I'll try to put the last few weeks into terms of the Dalai Lama's 20 tips for a good life:
#16 As often as possible, go someplace you’ve never been before
My favourite rule !!!!
#5 Learn the rules so you know how to break them properly:
That's why I came back 4 times with an already expired PR card last year ;-) There should be a subclause to this point of Lama advice: Know when they CHANGE the rules. LOL
I'm writing a blog that maybe 20 people around the globe actually read. On the other hand, there are probably millions who watch CNN around the clock just to catch the latest Trump Twit Morosity. 'nough said, LOL
I'm back in Vancouver. Regina at Denny's again comes across the restaurant to give me a hug because she is happy to see me again. Grandma lets me know what I did wrong. Regina is from Asia. Grandma is from Europe. See #20 below. No wonder I want to, nay MUST, go back.
Denny's seems to have a new menu on their senior's menu: Grilled Tilapia (It's that frozen white tastless fish that they breed in the millions of tons in fish farms somewhere in Asia). I'm eating it today for the first time and I LIKE it.
Add to that picture a large Cesar Salad + Garlic bread to complete the menu item and it's so much food that I don't want to finish it all.
The only other place that I have discovered (besides Indochina) where people still act normally (# 18 below is a hint to what I mean by that) is Turkey. Maybe that's why I get along so fabulously with Eda.
#18 Judge your success by what you had to give up in order to get it
This is an example of the price people pay for success. Who has the time or luck of location to watch sunrises like this? |
#20 Seek the company of positive people
The average person in Indochina is dirt-poor by Canadian standards. But the smiles of these people warm my heart every single time I'm there. And then my heart is subjected to freeze-drying again in Canada. Yes, that is a price to be paid too. Too high for my taste.

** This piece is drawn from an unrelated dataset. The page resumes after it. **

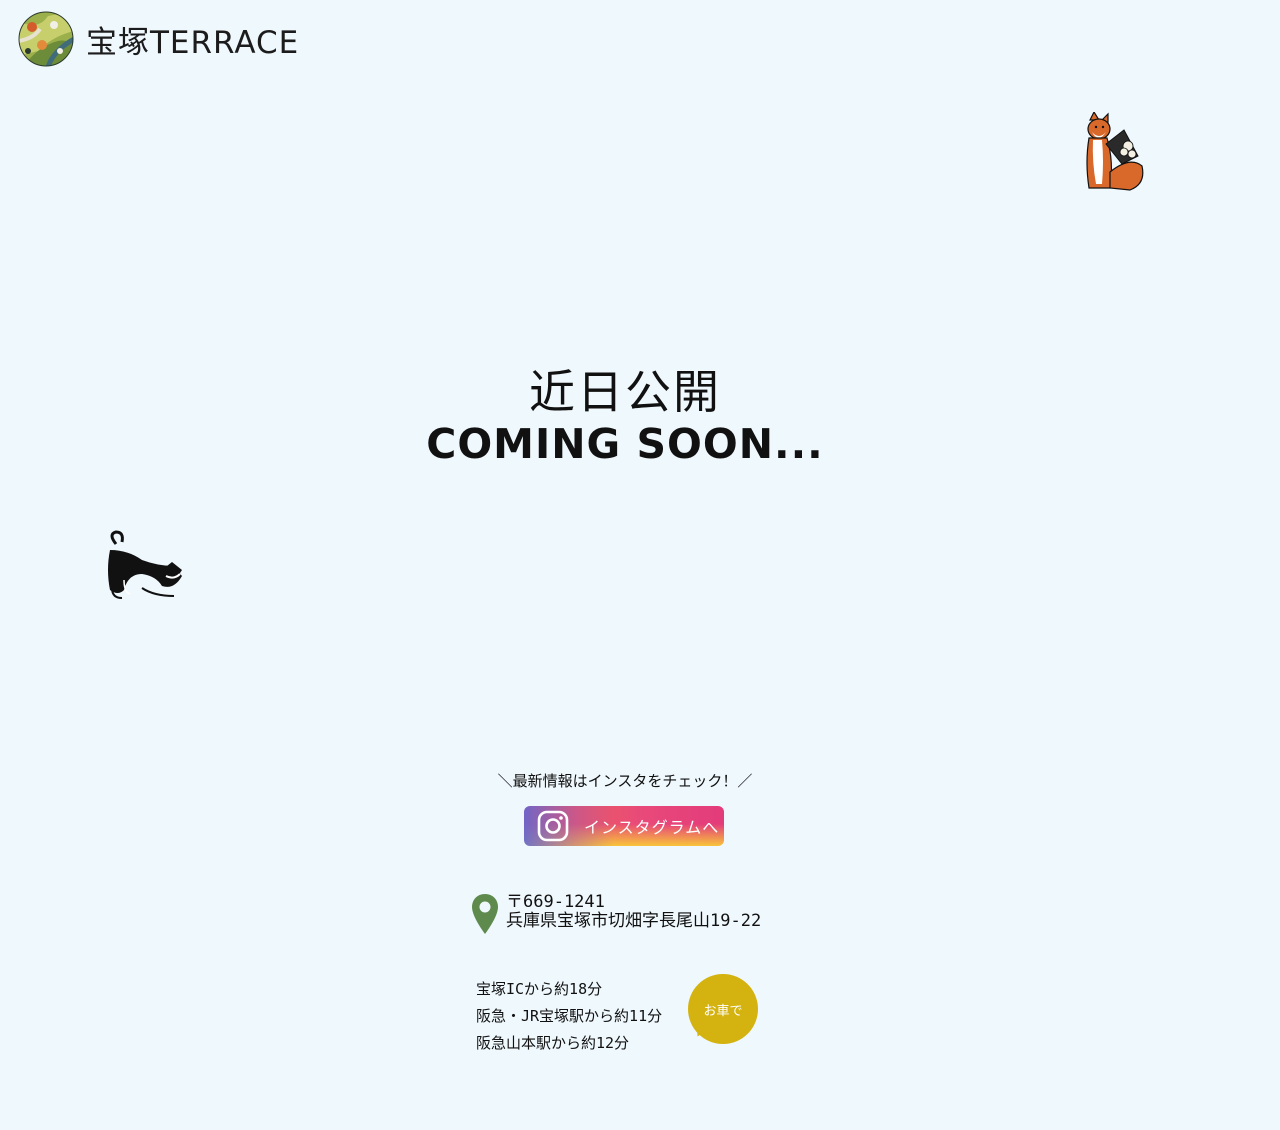 The image size is (1280, 1130). I want to click on headline-jp: 近日公開, so click(625, 392).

What are these things doing in front of my room? |
With regard to the last two points: I have watched dear friends fall by the wayside in Vancouver. This city does take its toll on people. And at some point everyone must face the choice of choosing between the friends that have become bitter and those that have become better. Yes, that sounds harsh and it is. But I'm not talking timescales of weeks but rather years.

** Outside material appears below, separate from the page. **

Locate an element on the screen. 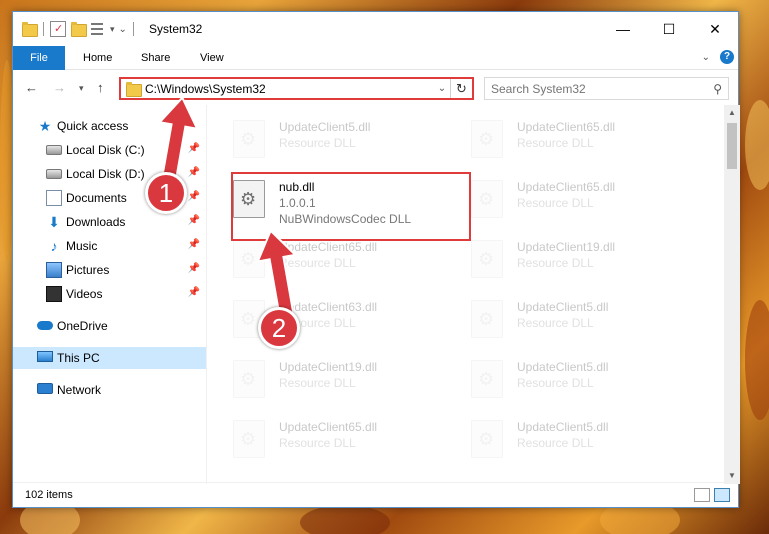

#4 Remember that not getting what you want is sometimes a wonderful stroke of luck.
I only come to realize when finishing the Dragon's Back post. Same as I have to be thankful to my crazy landwitch of years past, because without her malevolence I wouldn't have started travelling, I realize that those anal regulations set by those anal Canadian bureaucrats actually led to something positive. I had wanted to do Dragon's back for years, but had already written it off as one of those things to do in a next life, because I had written Hong Kong off too. But the old Hong Kong, the Hong Kong when IFC mall didn't exist is still there, and I've rediscovered it, and I wouldn't mind getting stuck in Hong Kong for 2 weeks again ;-) On the other hand, this whole episode also taught me something about Canadian mentality. Careful: This is highly opinionated but that is why you read this blog, isn't it, eh?
Hollywood North. All Illusion, Nothing Real |
One of the major things thing that lets Canadians look at themselves in the mirror in the morning is the universally and firmly held belief that they are indeed BETTER than their American neighbours. Now take my recent experience of trying to enter Canada and entering the USA. NOW, extrapolate from that, LOL.